Reputation: 43
I have a two slot array that need to swap between slots when producer set it and always return a valid slot to consumer. As for side of atomic operation logic I can't imagine situation when two goroutine write to the same array slot, but race detector think otherwise. Does anyone can explain me, where is the bug?
type checkConfig struct {
timeout time.Time
}
type checkConfigVersions struct {
config [2]*checkConfig
reader uint32
writer uint32
}
func (c *checkConfigVersions) get() *checkConfig {
return c.config[atomic.LoadUint32(&c.reader)]
}
func (c *checkConfigVersions) set(new *checkConfig) {
for {
reader := atomic.LoadUint32(&c.reader)
writer := atomic.LoadUint32(&c.writer)
switch diff := reader ^ writer; {
case diff == 0:
runtime.Gosched()
case diff == 1:
if atomic.CompareAndSwapUint32(&c.writer, writer, (writer+1)&1) {
c.config[writer] = new
atomic.StoreUint32(&c.reader, writer)
return
}
}
}
}
Data race happened on c.config[writer] = new
, but for my point of view it's not possible.
fun main() {
runtime.GOMAXPROCS(runtime.NumCPU())
var wg sync.WaitGroup
ccv := &checkConfigVersions{reader: 0, writer: 1}
for i := 0; i < runtime.NumCPU(); i++ {
wg.Add(100)
go func(i int) {
for j := 0; j < 100; j++ {
ccv.set(&checkConfig{})
wg.Done()
}
}(i)
}
wg.Wait()
fmt.Println(ccv.get())
}
Data race detector output:
==================
WARNING: DATA RACE
Write at 0x00c42009a020 by goroutine 12:
main.(*checkConfigVersions).set()
/Users/apple/Documents/Cyber/Go/proxy/main.go:118 +0xd9
main.main.func1()
/Users/apple/Documents/Cyber/Go/proxy/main.go:42 +0x60
Previous write at 0x00c42009a020 by goroutine 11:
main.(*checkConfigVersions).set()
/Users/apple/Documents/Cyber/Go/proxy/main.go:118 +0xd9
main.main.func1()
/Users/apple/Documents/Cyber/Go/proxy/main.go:42 +0x60
Goroutine 12 (running) created at:
main.main()
/Users/apple/Documents/Cyber/Go/proxy/main.go:40 +0x159
Goroutine 11 (running) created at:
main.main()
/Users/apple/Documents/Cyber/Go/proxy/main.go:40 +0x159
==================
And if you try to read it with ccv.read()
, you catch the another race but between read and write on the same array slot...
Upvotes: 3
Views: 1476
Reputation: 21055
I can change your code to check the just-written c.writer
:
if atomic.CompareAndSwapUint32(&c.writer, writer, (writer+1)&1) {
newWriter := atomic.LoadUint32(&c.writer)
if newWriter != (writer+1)&1 {
panic(fmt.Errorf("wrote %d, but writer is %d", (writer+1)&1, newWriter))
}
//c.config[writer] = new
atomic.StoreUint32(&c.reader, writer)
return
}
Manually setting GOMAXPROCS
(and the number of goroutines) to just 3, I get the following after running it just a few times:
$ go run main.go
panic: wrote 1, but writer is 0
goroutine 6 [running]:
main.(*checkConfigVersions).set(0xc42000a060, 0x1, 0xc4200367a0)
main.go:36 +0x16d
main.main.func1(0xc42000a060, 0xc420018110, 0x1)
main.go:58 +0x63
created by main.main
main.go:56 +0xd6
exit status 2
The main reason is that GOMAXPROCS
sets the number of OS threads to use.

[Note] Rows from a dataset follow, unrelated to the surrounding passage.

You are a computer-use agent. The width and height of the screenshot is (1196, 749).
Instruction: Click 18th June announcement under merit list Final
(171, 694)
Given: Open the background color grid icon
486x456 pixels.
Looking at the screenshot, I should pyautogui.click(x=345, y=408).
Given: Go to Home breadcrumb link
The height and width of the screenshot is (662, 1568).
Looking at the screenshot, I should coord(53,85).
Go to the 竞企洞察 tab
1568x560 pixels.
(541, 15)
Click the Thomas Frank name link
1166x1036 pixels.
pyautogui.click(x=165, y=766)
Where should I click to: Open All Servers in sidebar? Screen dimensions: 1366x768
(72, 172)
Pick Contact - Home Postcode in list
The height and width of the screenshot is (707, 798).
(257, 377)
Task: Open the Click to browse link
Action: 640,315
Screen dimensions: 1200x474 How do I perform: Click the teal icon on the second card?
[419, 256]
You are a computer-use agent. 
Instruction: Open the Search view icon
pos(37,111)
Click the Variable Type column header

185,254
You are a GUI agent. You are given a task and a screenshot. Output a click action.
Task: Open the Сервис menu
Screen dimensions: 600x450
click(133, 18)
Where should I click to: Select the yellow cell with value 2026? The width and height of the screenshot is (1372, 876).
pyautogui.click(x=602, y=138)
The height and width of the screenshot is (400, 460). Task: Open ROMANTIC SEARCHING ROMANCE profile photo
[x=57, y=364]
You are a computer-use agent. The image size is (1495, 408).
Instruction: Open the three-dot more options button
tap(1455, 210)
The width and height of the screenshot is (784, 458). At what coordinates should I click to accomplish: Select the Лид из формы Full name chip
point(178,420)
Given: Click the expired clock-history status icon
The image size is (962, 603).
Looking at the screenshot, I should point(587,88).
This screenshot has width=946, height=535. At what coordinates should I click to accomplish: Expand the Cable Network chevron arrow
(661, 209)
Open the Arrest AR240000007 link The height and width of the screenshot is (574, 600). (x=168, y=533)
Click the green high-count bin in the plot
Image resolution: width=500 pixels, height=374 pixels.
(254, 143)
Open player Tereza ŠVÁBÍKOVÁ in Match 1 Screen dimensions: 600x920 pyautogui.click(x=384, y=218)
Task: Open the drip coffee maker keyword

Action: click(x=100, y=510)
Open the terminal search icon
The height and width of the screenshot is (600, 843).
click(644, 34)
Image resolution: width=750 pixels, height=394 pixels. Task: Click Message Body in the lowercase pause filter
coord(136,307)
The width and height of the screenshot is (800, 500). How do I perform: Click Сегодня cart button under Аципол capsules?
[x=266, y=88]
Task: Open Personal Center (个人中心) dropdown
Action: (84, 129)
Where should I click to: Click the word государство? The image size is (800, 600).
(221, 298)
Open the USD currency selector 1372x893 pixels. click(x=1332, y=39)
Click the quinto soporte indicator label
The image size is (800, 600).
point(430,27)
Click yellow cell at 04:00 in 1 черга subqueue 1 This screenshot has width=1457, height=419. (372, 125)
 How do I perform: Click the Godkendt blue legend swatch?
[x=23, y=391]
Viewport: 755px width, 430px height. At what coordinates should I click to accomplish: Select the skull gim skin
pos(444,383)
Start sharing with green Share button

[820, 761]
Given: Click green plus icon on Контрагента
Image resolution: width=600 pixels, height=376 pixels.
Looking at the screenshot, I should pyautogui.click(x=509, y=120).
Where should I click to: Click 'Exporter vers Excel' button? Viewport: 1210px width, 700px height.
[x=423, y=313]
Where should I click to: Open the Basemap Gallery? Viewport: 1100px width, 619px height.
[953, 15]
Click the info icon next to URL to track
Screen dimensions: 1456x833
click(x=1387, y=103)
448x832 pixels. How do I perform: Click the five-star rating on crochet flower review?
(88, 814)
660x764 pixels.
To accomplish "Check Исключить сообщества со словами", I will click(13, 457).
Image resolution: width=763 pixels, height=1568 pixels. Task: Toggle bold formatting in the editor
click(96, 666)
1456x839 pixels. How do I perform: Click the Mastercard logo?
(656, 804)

These are not controlled by Go (Go just schedules goroutines onto OS threads). Instead, the OS gets to schedule OS threads however it wants.
This means that one of the goroutines will CAS(1, 1, 0)
, then be suspended by the OS. During that time, another goroutine will go through and CAS(0, 0, 1)
. This allows the third goroutine to perform CAS(1, 1, 0)
and continues at the same time as the original goroutine is scheduled for execution again. Bam! Both of them are trying to write to the same config[writer]
.
Atomicity is great when you want to avoid a mutex, but should not be used to perform synchronization in this type of case.
I'm not quite sure what your original scenario is, but I'm fairly confident going with a mutex will save you a lot of pain.